Quickly, things began to change. First the morale improved then the confidence level of the old guard increased. This allowed The Next Generation room to improve strategic key elements for a better future. Cash flow returned and was actually higher and unprecedented profits became the norm.
Three years before the event:
This company instituted three phases of succession (each lasting one year) over three years before the formal change and two phases that were event based afterward. These changes went almost unnoticed by employees, customers and suppliers. It simply appeared to be “continual improvement of the organization’s interactions with the culture”. The Next Generation was seen learning and developing a connection with the culture. They began to both learn from as well as carefully mold the culture. These changes allowed this organization to re-dominate a market it had been not able to even influence for the previous decade. Over time, this was a resounding success and resulted in a dramatically more powerful and sustainable organization.
Looking back over 30 years of transitions and/or successions that we have been involved with, it is fascinating how I am reminded of two other very famous changing of the guards. These include the Arlington National Cemetery at the Tomb of the Unknown Soldier and at Buckingham Palace in London. They are different, but have many parallels to business succession.
Questions need to be answered such as: What is our new vision? What are our goals? Are we changing business strategies? What will stay the same and what will change? Even though you are going toward the same destination, the lack of clear answers to key questions before, during and after succession, employees can feel adrift waiting for confirmation on where the ship is going.
Well done succession at has clarity of the path for The Next Generation of Leaders as well as each employee, department and division. Too often an announcement is made, but there is not enough detail in departments and positions about expectations. Some of the best succession plans engage the employees and others for help and feedback. They use the event to drive additional clarity throughout the organization. If done right, it can feel like a breath of fresh air.
In business, this practice takes place with the existing leaders to provide feedback as The Next Generation hones their skills to be ready for the change. It is critical for the confidence of the new leaders to have an opportunity to practice running meetings, building consensus for key decisions or handling a conflict that is occurring between two other leaders. This is important for them to begin to feel like they can fill the shoes of current leadership. Most of the best leaders are built over time by having an opportunity to fail while learning several options to handling situations.
Part of what great leaders protect is the morale and the sense of structure of the path in within an organization. They must do this while handling current and potential challenges and opportunities. Rarely is there a handoff where within 24 hours “the old is out and the new is in”. If done effectively before the official event, there is a slow movement of responsibility. At the official event, the true operational impact may be minimal since it has slowly and quietly already occurred.
In the same way, there is never a really good time to change leadership. The outside world is always changing, which means all parties are continually working on the business while also preparing for the changing of the guard.
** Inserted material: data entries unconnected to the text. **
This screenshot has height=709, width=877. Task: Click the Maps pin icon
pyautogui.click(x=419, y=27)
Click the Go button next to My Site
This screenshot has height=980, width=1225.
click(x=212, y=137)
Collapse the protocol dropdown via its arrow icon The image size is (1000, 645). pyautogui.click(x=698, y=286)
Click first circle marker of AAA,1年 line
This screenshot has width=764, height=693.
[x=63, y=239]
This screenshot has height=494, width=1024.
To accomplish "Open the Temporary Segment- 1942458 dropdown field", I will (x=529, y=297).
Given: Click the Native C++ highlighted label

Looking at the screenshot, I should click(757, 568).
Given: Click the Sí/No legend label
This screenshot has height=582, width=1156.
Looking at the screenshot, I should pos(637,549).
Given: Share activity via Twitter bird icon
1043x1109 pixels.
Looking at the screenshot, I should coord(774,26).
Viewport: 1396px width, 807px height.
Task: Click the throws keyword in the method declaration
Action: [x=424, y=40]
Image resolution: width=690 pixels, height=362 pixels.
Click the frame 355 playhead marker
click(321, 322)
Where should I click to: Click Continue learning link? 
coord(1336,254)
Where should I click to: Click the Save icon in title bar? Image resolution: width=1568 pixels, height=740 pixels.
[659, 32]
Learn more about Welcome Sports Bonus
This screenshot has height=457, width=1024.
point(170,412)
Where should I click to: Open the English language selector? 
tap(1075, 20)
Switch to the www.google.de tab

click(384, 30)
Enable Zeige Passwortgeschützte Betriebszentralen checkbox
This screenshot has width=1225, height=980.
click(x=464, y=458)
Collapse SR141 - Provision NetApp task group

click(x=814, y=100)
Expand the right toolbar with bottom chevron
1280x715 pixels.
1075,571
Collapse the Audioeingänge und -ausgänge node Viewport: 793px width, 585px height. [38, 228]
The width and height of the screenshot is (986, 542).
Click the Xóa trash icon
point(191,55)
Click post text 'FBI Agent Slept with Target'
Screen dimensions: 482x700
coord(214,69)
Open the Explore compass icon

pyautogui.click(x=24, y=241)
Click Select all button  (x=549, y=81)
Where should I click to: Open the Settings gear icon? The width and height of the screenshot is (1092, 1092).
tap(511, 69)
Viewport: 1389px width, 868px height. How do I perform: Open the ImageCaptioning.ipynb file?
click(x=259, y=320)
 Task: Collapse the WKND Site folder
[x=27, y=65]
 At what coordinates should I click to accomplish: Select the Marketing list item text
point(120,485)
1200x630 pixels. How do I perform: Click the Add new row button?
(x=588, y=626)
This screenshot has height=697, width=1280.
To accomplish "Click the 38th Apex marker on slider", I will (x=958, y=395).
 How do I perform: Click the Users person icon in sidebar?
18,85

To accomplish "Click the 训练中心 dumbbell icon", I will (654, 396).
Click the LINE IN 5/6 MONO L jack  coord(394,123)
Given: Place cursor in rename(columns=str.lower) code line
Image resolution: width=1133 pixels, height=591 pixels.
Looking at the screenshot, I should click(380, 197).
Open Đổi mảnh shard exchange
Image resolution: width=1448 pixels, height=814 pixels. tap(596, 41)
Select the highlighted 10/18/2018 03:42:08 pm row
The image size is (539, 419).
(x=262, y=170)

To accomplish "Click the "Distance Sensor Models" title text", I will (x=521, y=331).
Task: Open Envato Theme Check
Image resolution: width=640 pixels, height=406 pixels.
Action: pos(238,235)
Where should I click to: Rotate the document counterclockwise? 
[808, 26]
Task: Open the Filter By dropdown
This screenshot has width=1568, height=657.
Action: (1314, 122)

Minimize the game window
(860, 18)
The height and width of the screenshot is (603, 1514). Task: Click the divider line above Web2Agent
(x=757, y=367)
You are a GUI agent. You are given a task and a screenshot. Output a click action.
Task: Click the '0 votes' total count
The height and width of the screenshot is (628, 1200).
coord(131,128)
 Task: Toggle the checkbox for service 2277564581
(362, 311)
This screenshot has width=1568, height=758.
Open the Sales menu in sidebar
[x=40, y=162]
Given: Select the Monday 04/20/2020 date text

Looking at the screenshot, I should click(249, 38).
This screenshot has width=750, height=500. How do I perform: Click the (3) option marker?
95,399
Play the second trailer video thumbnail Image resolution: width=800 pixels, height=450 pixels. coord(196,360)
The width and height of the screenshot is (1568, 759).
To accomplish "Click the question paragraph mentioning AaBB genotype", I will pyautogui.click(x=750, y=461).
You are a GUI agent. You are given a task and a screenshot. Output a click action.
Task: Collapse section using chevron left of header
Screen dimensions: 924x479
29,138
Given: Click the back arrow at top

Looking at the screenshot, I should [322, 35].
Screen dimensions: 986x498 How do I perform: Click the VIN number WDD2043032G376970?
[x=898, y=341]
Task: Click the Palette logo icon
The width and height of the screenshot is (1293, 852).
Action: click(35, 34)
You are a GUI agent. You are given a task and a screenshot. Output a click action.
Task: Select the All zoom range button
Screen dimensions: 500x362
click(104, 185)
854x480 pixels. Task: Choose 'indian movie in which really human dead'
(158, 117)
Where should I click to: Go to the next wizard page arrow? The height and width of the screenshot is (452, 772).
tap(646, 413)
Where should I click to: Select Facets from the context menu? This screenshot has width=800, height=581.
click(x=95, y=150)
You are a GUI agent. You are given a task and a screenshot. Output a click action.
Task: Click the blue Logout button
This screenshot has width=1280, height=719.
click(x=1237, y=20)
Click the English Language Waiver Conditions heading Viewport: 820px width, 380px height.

With most of these changes, it is important to prepare the leader for the path and not necessarily the path for the leader. The path will continue to evolve, so developing the capabilities of the leader to adapt and connect to the culture is what is most important. The development and change needs to continue occurring before, during and after a changing of the guard.
On the other side of the coin, we also see the opposite where succession is delayed because the current generation of leader is unable or unwilling to make the change:
There may be no clear leader: Sometimes with succession at the top levels, you have to bring in outsiders. Other times you may give those you are uncertain about a shot at it and see if they can rise to the occasion. We have found that many times the “dark horse” will be the one that turns out to be a great successor and the favorite may not make it.
Overall, succession is challenging, especially at the top of the organization. At lower levels, transition can be stressful for those involved, but leaders at the top can step in and help to smooth and fix critical elements. If succession is done poorly at the top, you may end up ruining the business and hurting a great many people including customers, suppliers and the community.
Whether it is success at the top of a private or public business (with family, non-family or a combination) or at the lower levels of an organization, succession planning is an important process for The Next Generation end everyone in your culture!
Let us know what type of succession you may be challenged with and we will send you the appropriate version of “The Advanced Succession Strategy Scorecard” to identify your next best steps in planning. Email a rough context of the challenge you face to firstname.lastname@example.org or you can call us at 800-786-4332, ext. 108.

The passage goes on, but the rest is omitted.